Sha Tin paddy fields 1960 |
Once, several lifetimes ago, I used to walk at the weekends over Lion Rock and down the other side into the the tiny fields of fruit bushes and vegetables with their low banks of earth. I'd wander the same way more or less through this network and on past the the only tea-house, all clattering with mahjong tiles - the only building between the mountains at my back and on the tiny settlement of beaten tin huts a couple of miles away. It was a stop on the railway which came straight through the mountain with that lack of respect for our Great Mother that is the hallmark of engineers anxious to prove it can be done. It was called Sha Tin, which means Sand Field, a new name for a made-up place.
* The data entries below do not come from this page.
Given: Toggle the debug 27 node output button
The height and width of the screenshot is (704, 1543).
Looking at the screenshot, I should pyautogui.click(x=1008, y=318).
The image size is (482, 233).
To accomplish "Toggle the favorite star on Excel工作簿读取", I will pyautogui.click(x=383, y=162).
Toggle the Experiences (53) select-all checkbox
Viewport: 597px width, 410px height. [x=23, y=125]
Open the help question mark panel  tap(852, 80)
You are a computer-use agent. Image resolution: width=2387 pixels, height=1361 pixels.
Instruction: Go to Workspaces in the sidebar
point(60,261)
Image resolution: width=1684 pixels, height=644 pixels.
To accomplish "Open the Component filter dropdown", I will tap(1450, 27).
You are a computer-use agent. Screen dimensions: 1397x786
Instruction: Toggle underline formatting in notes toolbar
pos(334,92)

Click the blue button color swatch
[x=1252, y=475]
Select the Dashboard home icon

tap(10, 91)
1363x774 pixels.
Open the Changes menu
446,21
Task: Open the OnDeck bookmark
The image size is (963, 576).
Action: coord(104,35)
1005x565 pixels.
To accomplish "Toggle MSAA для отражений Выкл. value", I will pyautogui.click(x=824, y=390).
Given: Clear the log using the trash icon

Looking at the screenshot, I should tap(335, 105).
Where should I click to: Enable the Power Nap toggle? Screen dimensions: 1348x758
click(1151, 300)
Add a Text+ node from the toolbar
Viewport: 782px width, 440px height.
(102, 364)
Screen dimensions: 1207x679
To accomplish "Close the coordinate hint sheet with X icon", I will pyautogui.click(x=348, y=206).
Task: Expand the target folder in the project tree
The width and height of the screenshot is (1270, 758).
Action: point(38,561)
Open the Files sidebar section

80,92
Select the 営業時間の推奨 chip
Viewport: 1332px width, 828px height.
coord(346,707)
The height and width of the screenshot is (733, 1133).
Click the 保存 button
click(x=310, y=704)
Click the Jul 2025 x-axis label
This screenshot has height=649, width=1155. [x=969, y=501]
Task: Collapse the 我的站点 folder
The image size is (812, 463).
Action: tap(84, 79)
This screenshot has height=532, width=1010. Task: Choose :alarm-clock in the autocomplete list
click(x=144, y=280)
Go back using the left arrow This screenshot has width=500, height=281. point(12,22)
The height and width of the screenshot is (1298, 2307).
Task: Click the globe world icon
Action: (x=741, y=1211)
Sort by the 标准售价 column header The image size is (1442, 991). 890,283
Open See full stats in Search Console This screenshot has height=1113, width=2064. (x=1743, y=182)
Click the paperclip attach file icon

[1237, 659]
I used to go further to the edge of the water and then I could call across to get a passing junk to pick me up and take me the almost-mile to the other side. There was a communist village there, all old-style houses and banana tress in front. The narrow valley behind was dry with great rocks and a rough steam ouring down, its energy a little depleted in summer. Kingfishers crisscrossed the stream, flashing blue and white, as it seemed. I loved the place. Now Sha Tin has over a million people and high rises cover the vegetable fields of the place that used to be know as Plum Flower Valley. Shen Zhen existed then, I think, but I never saw it. Twenty miles down the track, maybe less.
I would go back to writing my monthly reports that showed how China had nowhere to go but towards US. I'm afraid I might in a distant, proleptic manner have contributed to that much greater outpouring of concrete. personally, I like earth.